Batch processing involves working with a fixed set of data, collected over time, which is analyzed together at a certain point. It does not seek to take action — or even analyze data — in real time. Batch processing might be suitable when working in real time doesn’t matter; when dealing with very large volumes of data; or when analysis requires a large amount of data simultaneously.

Batch processing typically occurs at a convenient interval, such as daily or weekly. This may be to align with other external dependencies, such as the close of business in retail, or the close of the stock market in financial services and banking. It might also be scheduled at a convenient time when resources are more available, such as during overnight downtime.

Meanwhile, data streaming is a process that never sleeps. Companies that require real time data to make decisions and those that want to process data as soon as it is created will benefit from streaming data analytics.

 

 

What are data streaming applications?

Put simply, streaming data applications are those designed to process a continuous incoming flow of data. Such applications may process real time data, act on streaming data, or produce new data from the incoming data. Data streaming applications often work at a large scale, but that’s not a requirement. The most significant aspect of streaming applications is that they act in real time.

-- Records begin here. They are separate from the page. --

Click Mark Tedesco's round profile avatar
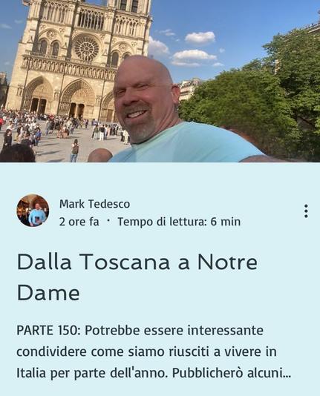 click(x=33, y=211)
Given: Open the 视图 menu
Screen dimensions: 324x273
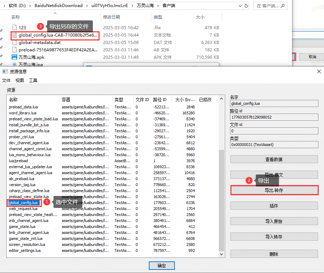Looking at the screenshot, I should click(20, 81).
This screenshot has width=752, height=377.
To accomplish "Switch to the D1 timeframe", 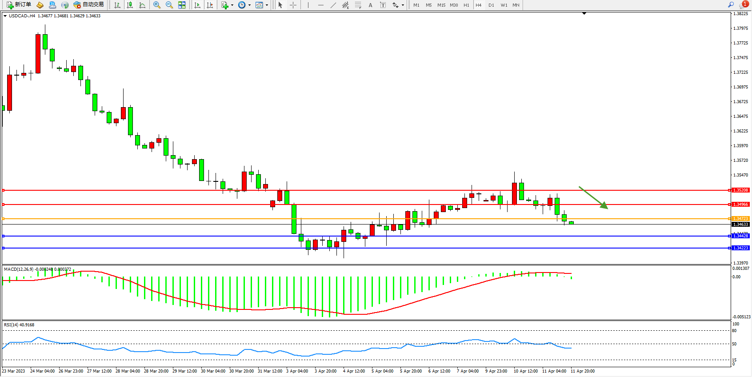I will (x=491, y=5).
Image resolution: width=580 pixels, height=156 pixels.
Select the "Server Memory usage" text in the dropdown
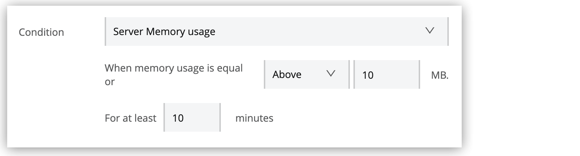(164, 31)
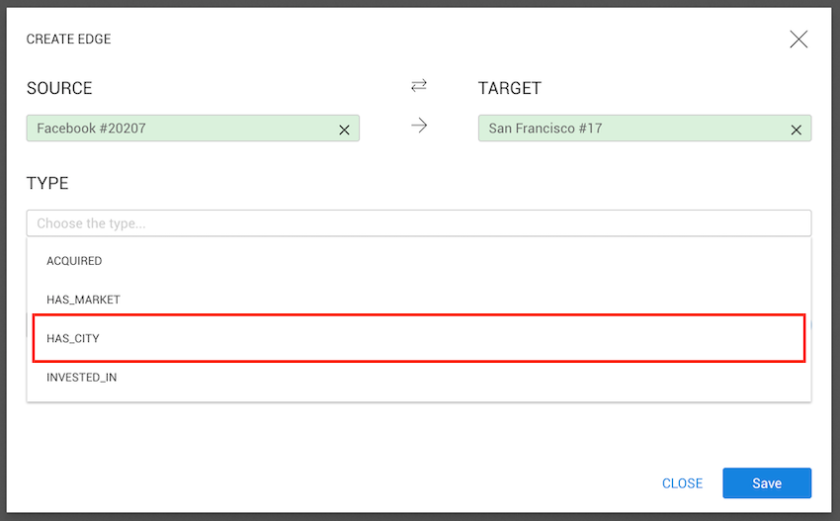
Task: Choose INVESTED_IN edge type
Action: pyautogui.click(x=82, y=378)
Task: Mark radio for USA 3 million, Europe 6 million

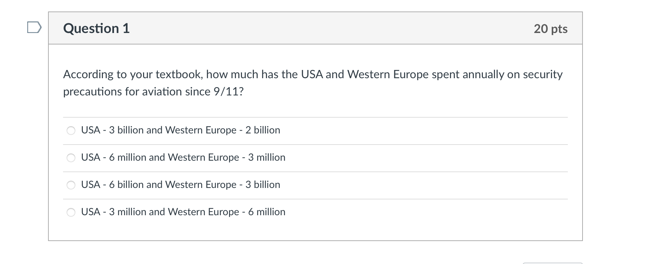Action: 71,212

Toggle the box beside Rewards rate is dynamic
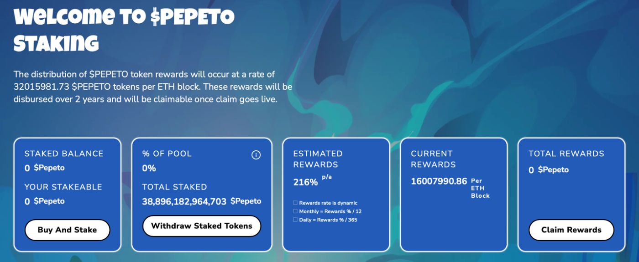pyautogui.click(x=295, y=203)
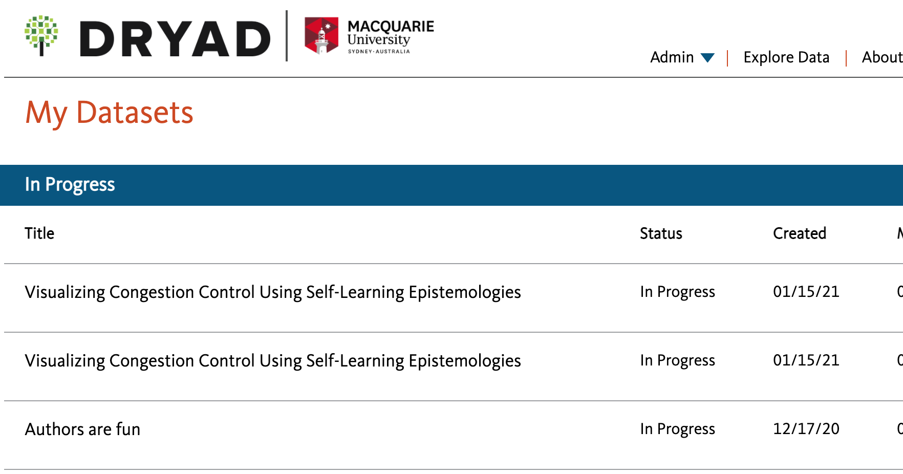Screen dimensions: 903x474
Task: Click the 12/17/20 created date
Action: pyautogui.click(x=806, y=429)
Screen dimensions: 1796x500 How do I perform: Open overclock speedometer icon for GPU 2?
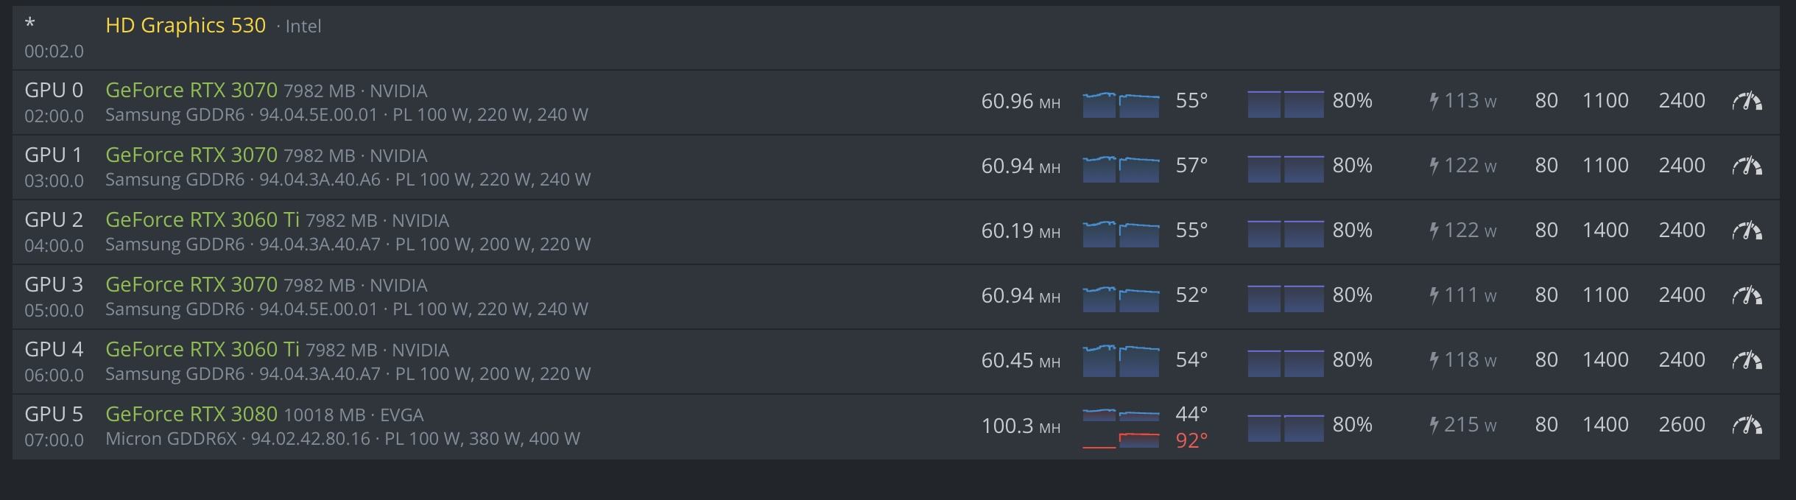click(1747, 230)
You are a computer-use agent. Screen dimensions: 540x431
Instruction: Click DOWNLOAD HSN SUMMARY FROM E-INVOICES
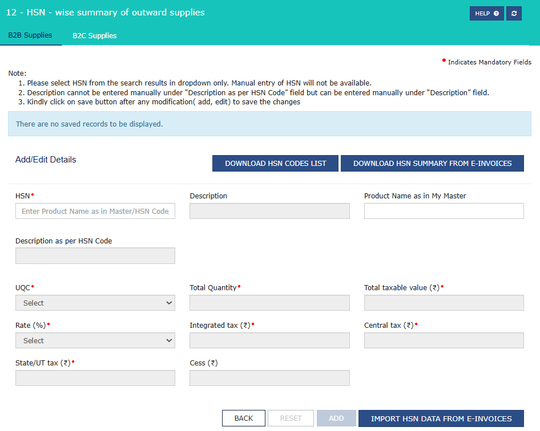point(432,164)
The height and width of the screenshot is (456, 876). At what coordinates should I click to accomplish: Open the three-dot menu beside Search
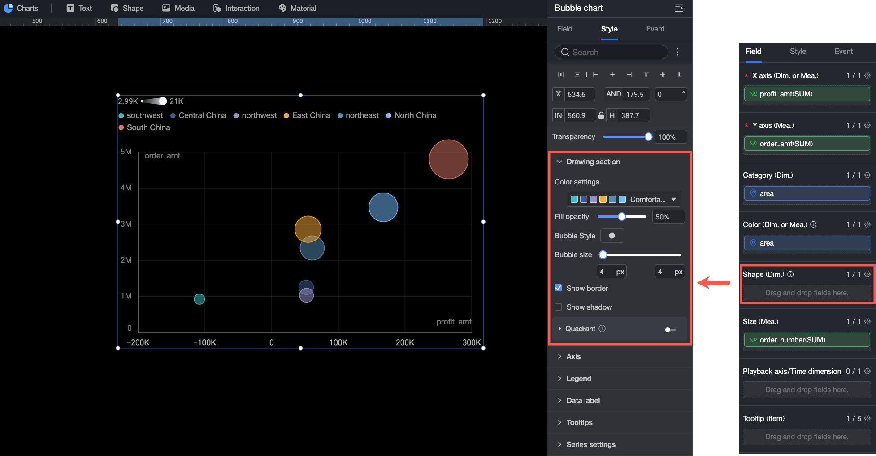click(677, 52)
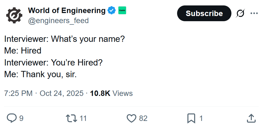The image size is (264, 125).
Task: Click the tweet text about the interviewer
Action: pos(64,56)
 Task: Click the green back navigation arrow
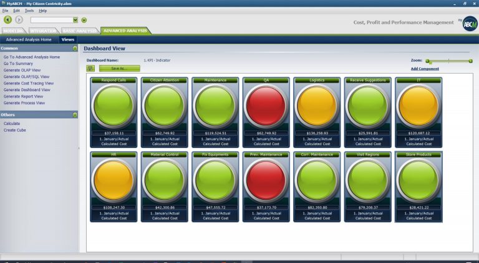tap(7, 20)
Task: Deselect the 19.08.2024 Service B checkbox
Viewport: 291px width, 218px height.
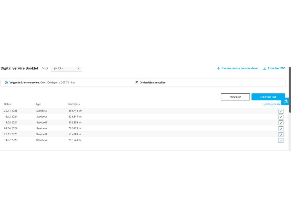Action: pyautogui.click(x=281, y=123)
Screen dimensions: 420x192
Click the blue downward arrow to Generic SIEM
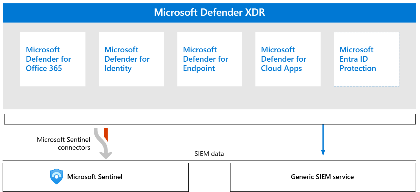click(323, 138)
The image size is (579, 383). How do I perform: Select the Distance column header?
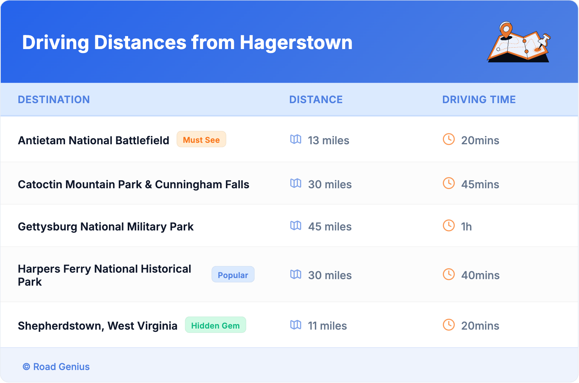(316, 100)
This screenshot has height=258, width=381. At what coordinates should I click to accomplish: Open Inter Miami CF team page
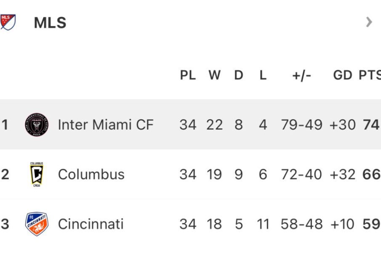106,125
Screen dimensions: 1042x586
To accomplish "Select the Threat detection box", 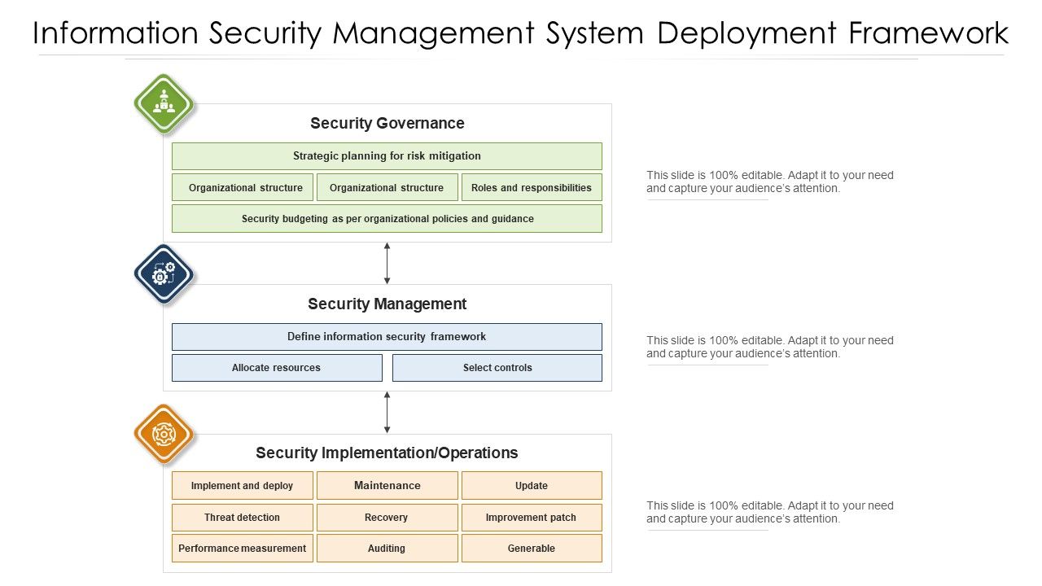I will (x=242, y=517).
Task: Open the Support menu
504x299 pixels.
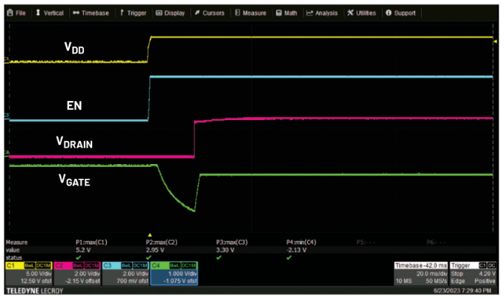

Keep in mind that it’s easy for an application to be decoupled from its data source, so streaming data may be processed by a separate entity than the one producing the data. A data streaming application — or components of it — may also be able to work with batched data. This can be of great use when developing or testing an application.

 

What is a streaming data pipeline?

A pipeline enables data to flow from one point to another. It’s software that manages the process of transporting that data. A pipeline should help prevent common problems such as:

  • data corruption
  • bottlenecks
  • loss of data
  • duplicated data

A streaming data pipeline does this job in real time, often with large amounts of data. Compared to a data streaming application, which can have various processing tasks, a pipeline’s task is straightforward: move data from point A to point B.

 

What is streaming data analytics?

Also known simply as streaming analytics or event stream processing, this is the analysis of real time data, via event streams, using continuous queries.

This processing can involve:

  • aggregation, such as the summing or averaging of values
  • transformation of values from one format to another
  • analysis, in which future events are planned or predicted
  • enrichment of data by combining it with data from other sources to add context
  • ingestion, by sending the data to a permanent store such as a database

 

Which industries use data streaming?

Many industries use data streaming, with more adopting streaming data technology all the time. However, certain industries are a natural fit for data streaming because of their requirements. Any organization that needs to use continuously available data is a good candidate.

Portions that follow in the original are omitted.